Cast: Willem Dafoe, Oscar Isaac, Rupert Friend, Mads Mikkelsen, Emmanuelle Seigner, Mathieu Amalric, Niels Arestrup.

Synopsis: Famed but tormented artist Vincent van Gogh spends his final years in Arles, France, painting masterworks of the natural world that surrounds him.


An Oscar-nominated Willem Dafoe gives a mesmerising performance as Vincent van Gogh in Julian Schnabel’s bold, visceral portrait of the artist as he faces his troubled journey to his eternity.

Named after a van Gogh painting, also known as ‘Sorrowing Old Man’, 1890, (Kröller-Müller Museum, Otterlo, Netherlands) the film focuses on the painter’s productive final years in Arles, France, and by presenting van Gogh’s visionary approach to painting, stroke by stroke, it also immerses the viewer in his inner world of torment and anguish. This is the result of a dazzling script – co-written by Julian Schnabel, Jean-Claude Carriere and Louise Kugelberg.

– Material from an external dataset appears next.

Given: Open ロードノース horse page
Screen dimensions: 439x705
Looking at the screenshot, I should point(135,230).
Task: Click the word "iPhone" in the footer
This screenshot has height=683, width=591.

Unlike a conventional biography, it comprises scenes based on van Gogh’s letters, resulting in common agreement about some events in his life that are regarded as facts, while others are hearsay, including incidents that may be invented.

Universally fine performances are delivered by an all-star cast with Rupert Friend as Theo van Gogh, Oscar Isaac as Paul Gauguin, and in vivid cameos Mathieu Amalric, Mads Mikkelsen, Emmanuelle Seigner and Niels Arestrup.

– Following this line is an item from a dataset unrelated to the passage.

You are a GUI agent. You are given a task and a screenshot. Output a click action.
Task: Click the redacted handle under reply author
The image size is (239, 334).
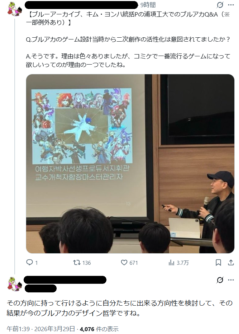[x=40, y=288]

Artist and film-maker Julian Schnabel [The Diving Bell and the Butterfly (2007), Before Night Falls (2000), Basquiat (1996)] brings a fragmented style to the film to echo van Gogh’s interior turmoil, with restless, roving, POV camerawork by cinematographer, Benoît Delhomme, and experimental sound which acts as a homage to the light and landscape of Provence.

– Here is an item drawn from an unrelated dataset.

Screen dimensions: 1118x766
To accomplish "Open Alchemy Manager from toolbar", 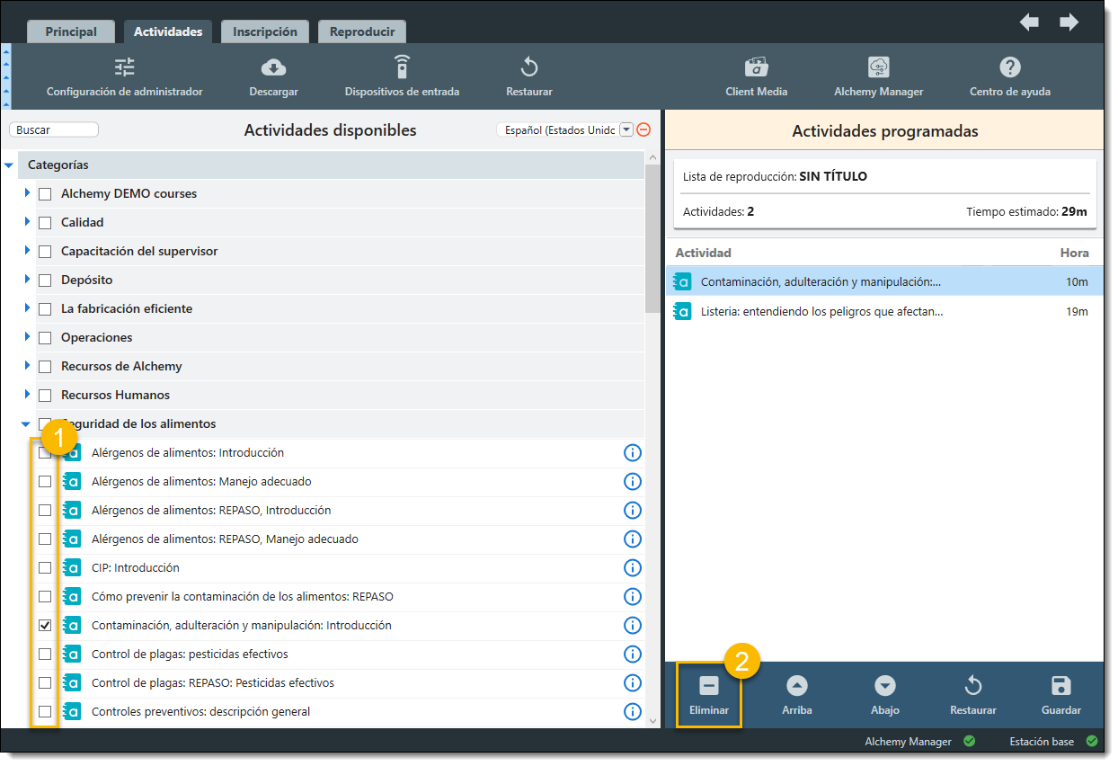I will (x=878, y=67).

By concentrating on the Dutch painter’s later years in Arles, shortly before his death at age 37, Schnabel is wisely focussing on van Gogh’s most prolific period, in which the artist produced more than 200 paintings in 15 months, all with striking visual poetry about the nature of art, painting, and existence. Schnabel also offers a meticulous, convincing re-creation of what van Gogh’s technique might have been like, with many close-ups of hands applying thick daubs of paint.

“It’s more like sculpture,” Gauguin says at one point to van Gogh: “Your surface looks like it was made out of clay.” Vincent replies impishly: “You’ve heard of a stroke of genius. Well, here it is.”

During his self-imposed exile in Arles and Auvers-Sur-Oise, van Gogh developed his unique, colour-rich style of painting, all the while grappling with religion, mental illness and a tumultuous friendship with French artist Paul Gauguin; but latterly he began to focus on his relationship with eternity rather than the pain his art was causing him in the present.

In one prescient comment, he says to the Priest (Mads Mikkelson): ‘Maybe God made me a painter for people who aren’t born yet. It is said, life is for sowing. The harvest is not here.’

At Eternity’s Gate also screened at this year’s Glasgow Film Festival.